American Heart Association removes race as predictor for heart disease

The American Heart Association announced this week plans to release a new clinical tool that removes race as a factor in predicting who will have heart attacks or strokes (Source: “Race Cannot Be Used to Predict Heart Disease, Scientists Say,” New York Times, Nov. 14).
 
Doctors have long relied on a few key patient characteristics to assess risk of a heart attack or stroke, using a calculus that considers blood pressure, cholesterol, smoking and diabetes status, as well as demographics: age, sex and race. Now, the American Heart Association is taking race out of the equation.
 
The overhaul of the widely used cardiac-risk algorithm is an acknowledgment that, unlike sex or age, race identification in and of itself is not a biological risk factor.
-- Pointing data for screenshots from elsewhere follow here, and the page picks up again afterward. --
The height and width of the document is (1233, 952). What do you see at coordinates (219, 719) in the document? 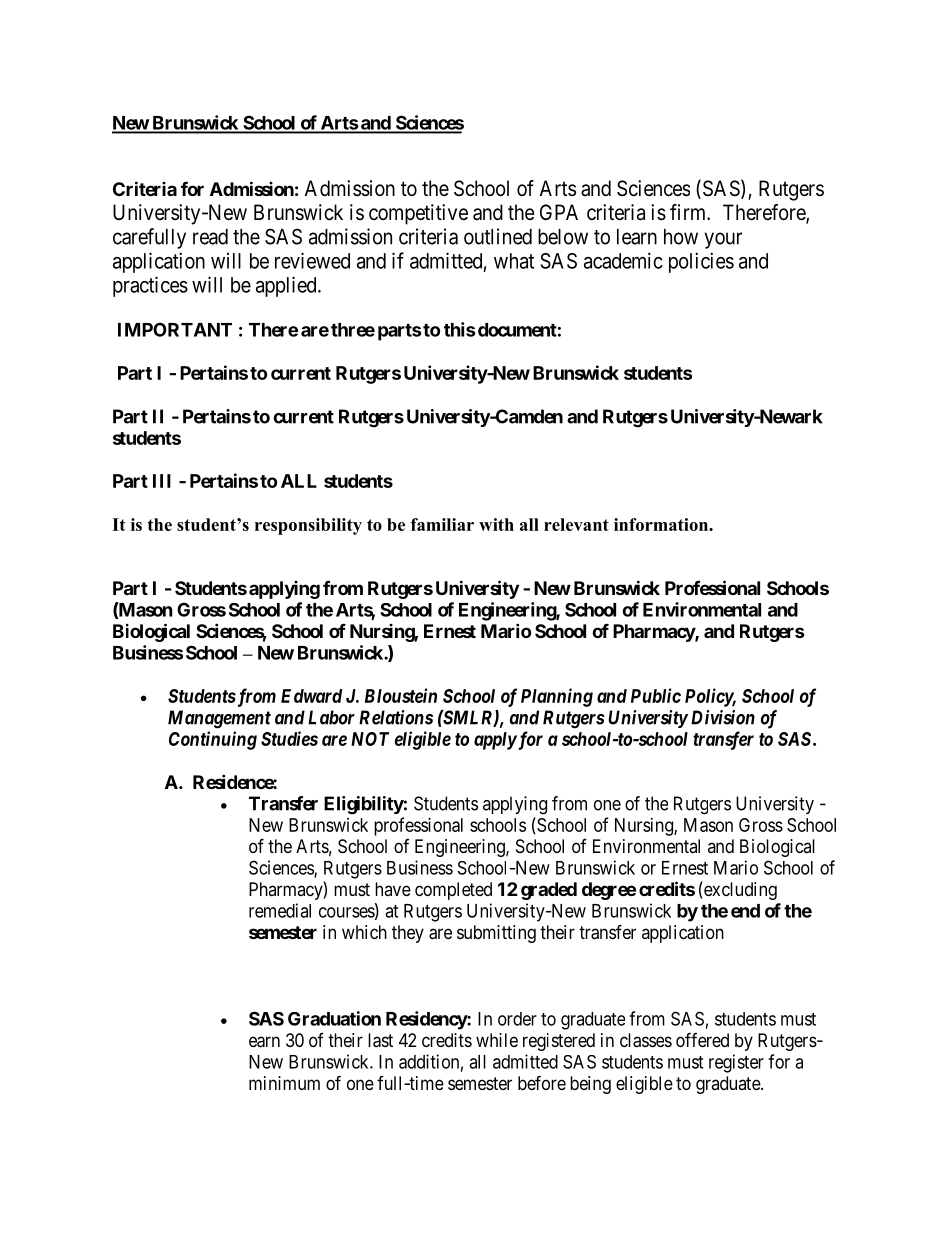
I see `Management` at bounding box center [219, 719].
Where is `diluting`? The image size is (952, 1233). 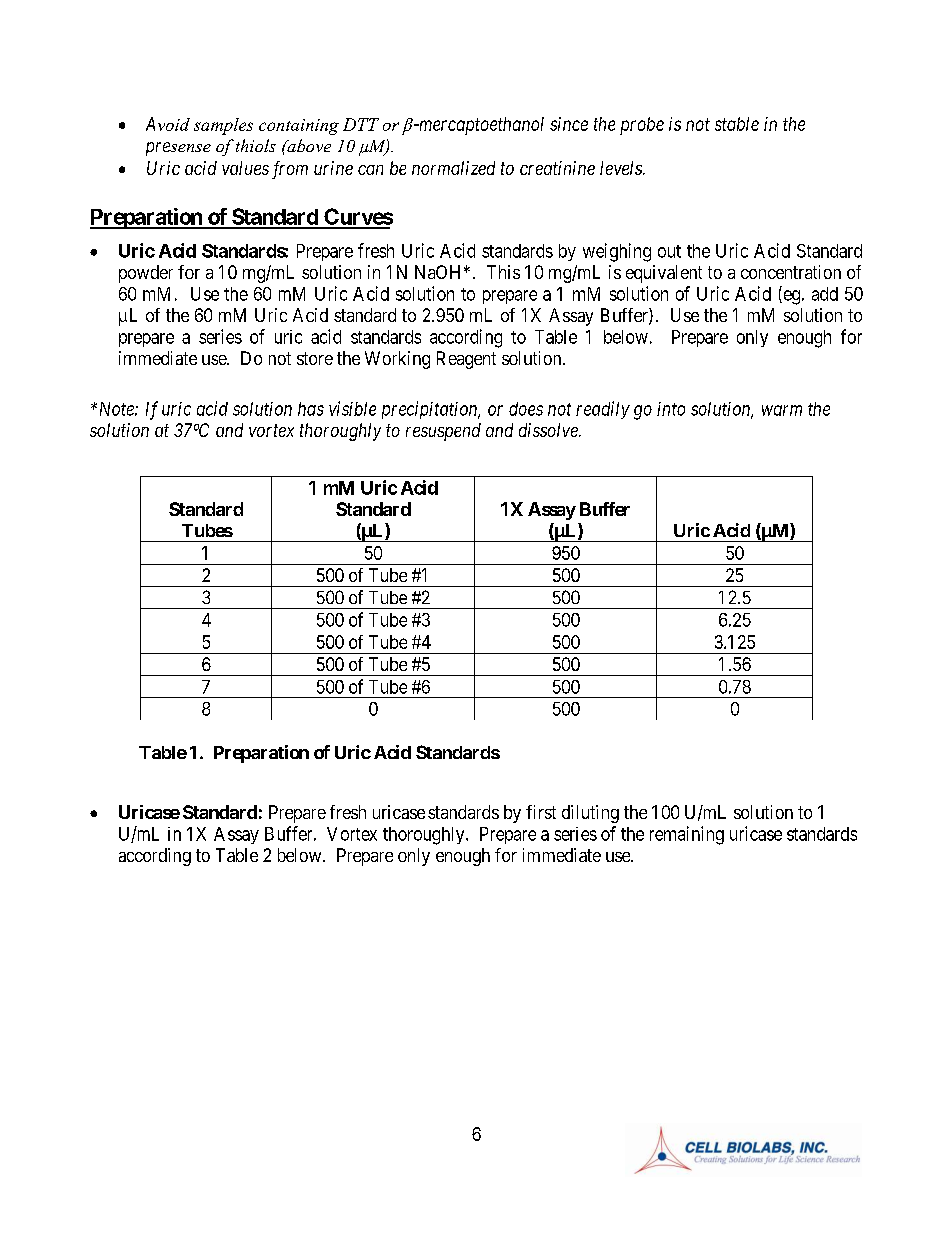
diluting is located at coordinates (590, 814).
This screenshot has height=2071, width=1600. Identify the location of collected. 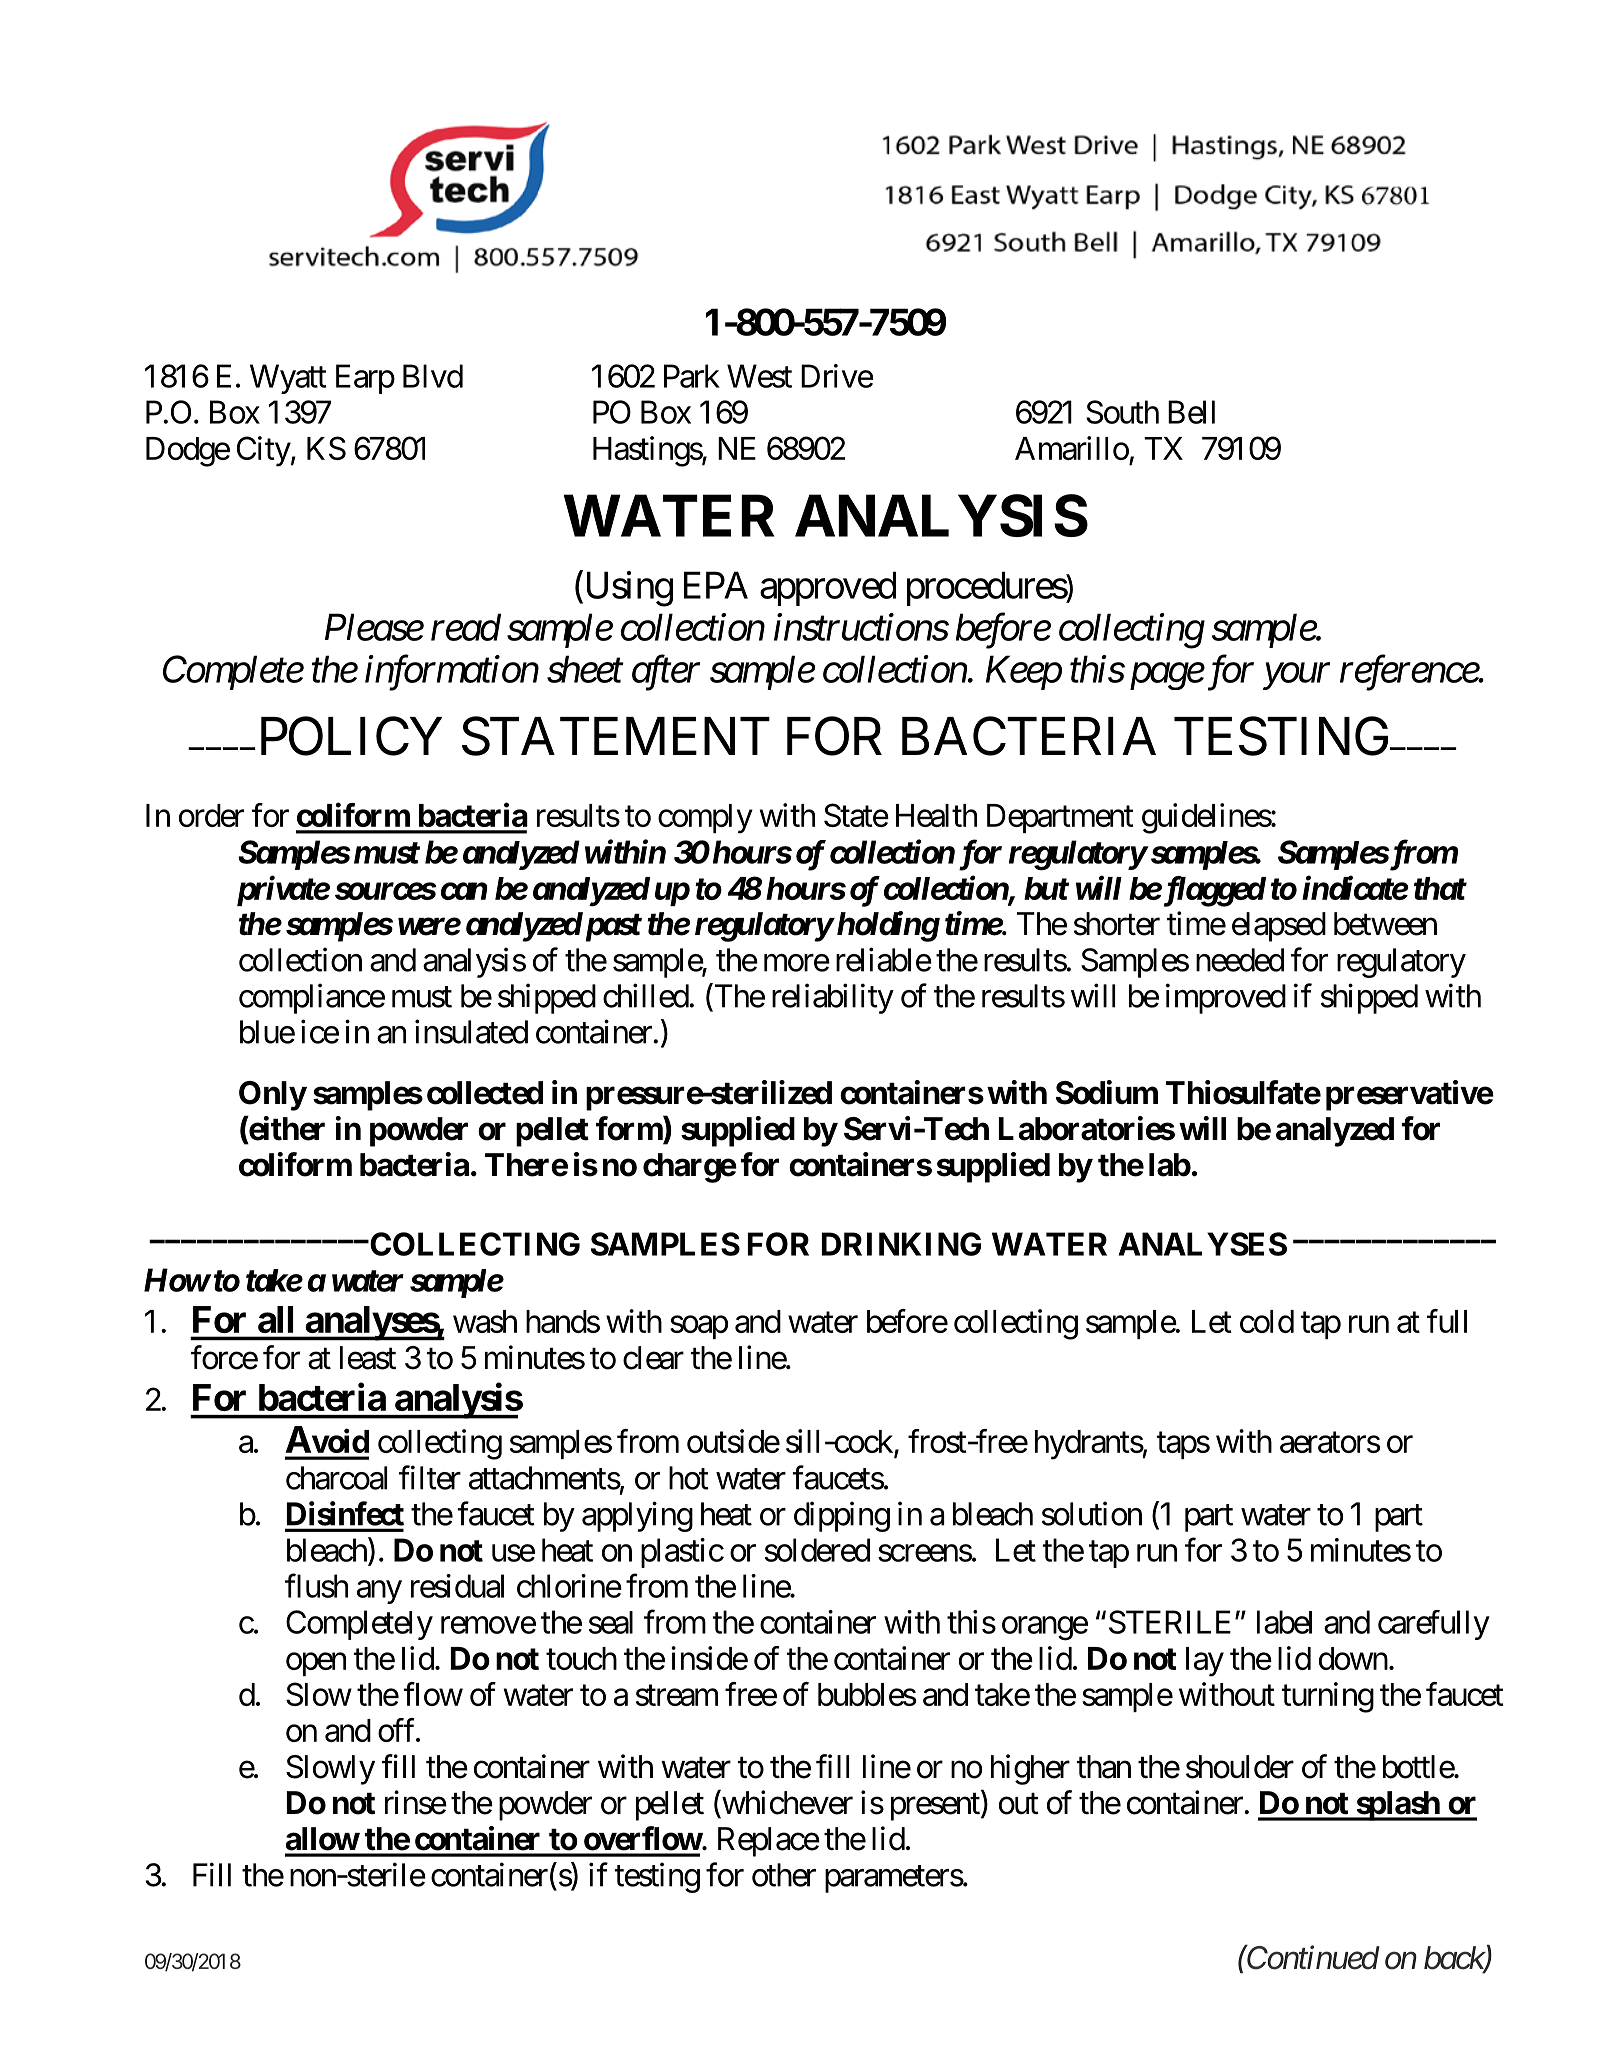
(485, 1093).
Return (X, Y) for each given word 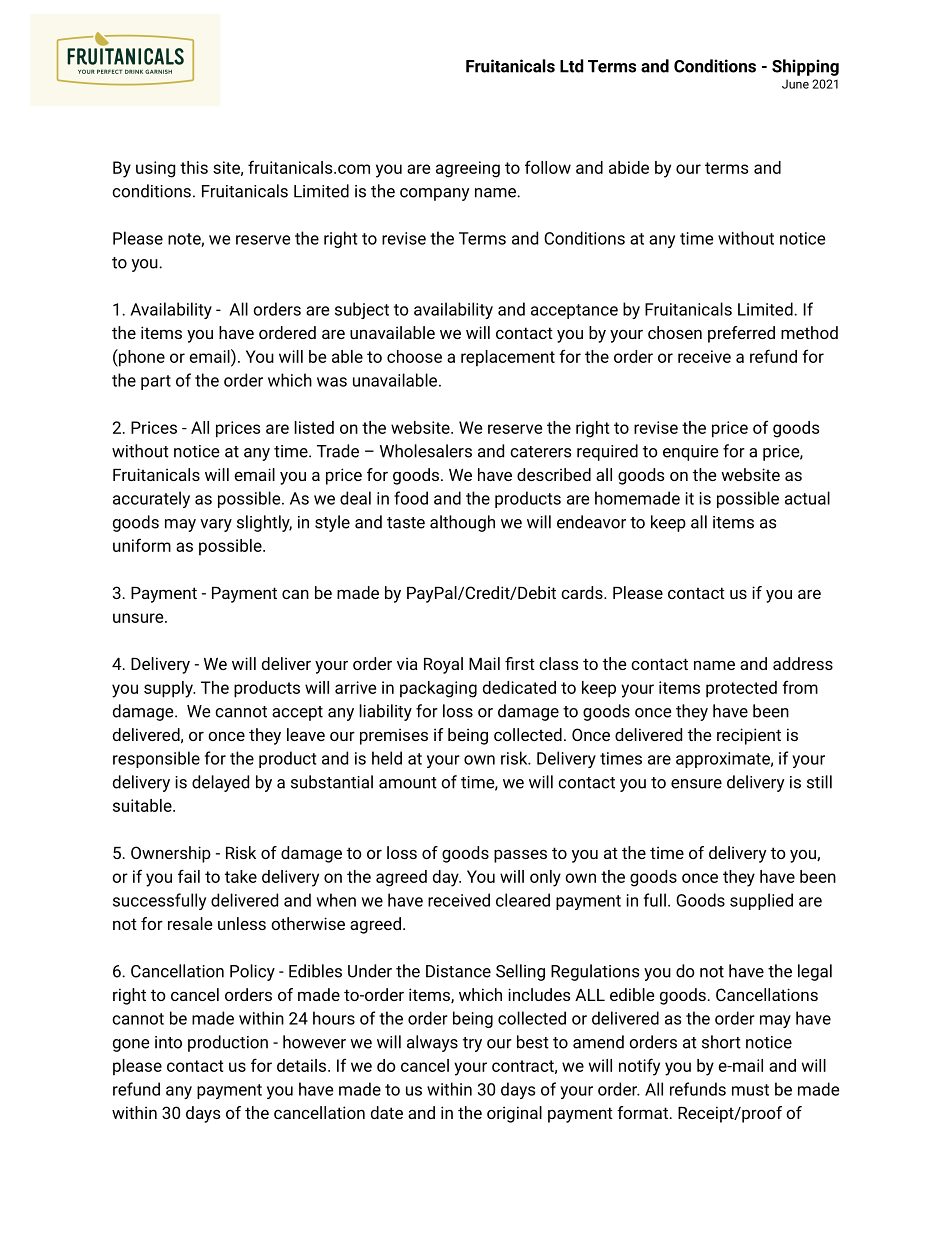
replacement (508, 358)
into (168, 1042)
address (803, 663)
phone (141, 358)
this (194, 167)
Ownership (171, 854)
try (472, 1044)
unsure (139, 618)
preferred (741, 334)
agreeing (468, 169)
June (795, 84)
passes (520, 856)
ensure (696, 784)
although (462, 523)
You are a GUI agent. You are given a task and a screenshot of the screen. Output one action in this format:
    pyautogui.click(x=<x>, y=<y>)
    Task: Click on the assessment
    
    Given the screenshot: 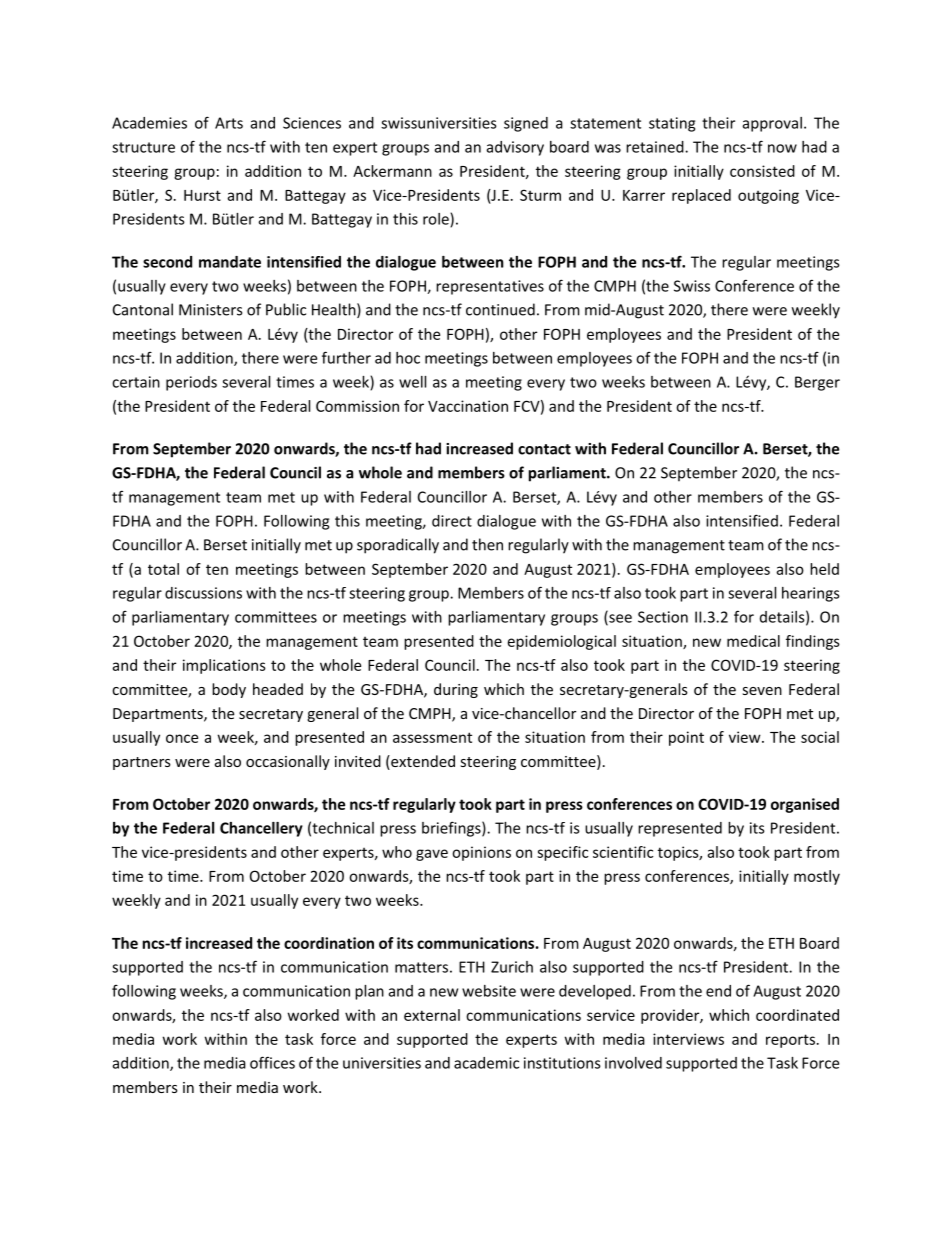 What is the action you would take?
    pyautogui.click(x=432, y=737)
The scientists who modified the algorithm decided from the start that race itself did not belong in clinical tools used to guide medical decision-making, even though race might serve as a proxy for certain social circumstances, genetic predispositions or environmental exposures that raise the risk of cardiovascular disease.
 
The revision comes amid rising concern about health equity and racial bias within the U.S. health care system and is part of a broader trend toward removing race from a variety of clinical algorithms. “We should not be using race to inform whether someone gets a treatment or doesn’t get a treatment,” said Dr. Sadiya Khan, a preventive cardiologist at Northwestern University Feinberg School of Medicine, who chaired the statement writing committee for the American Heart Association.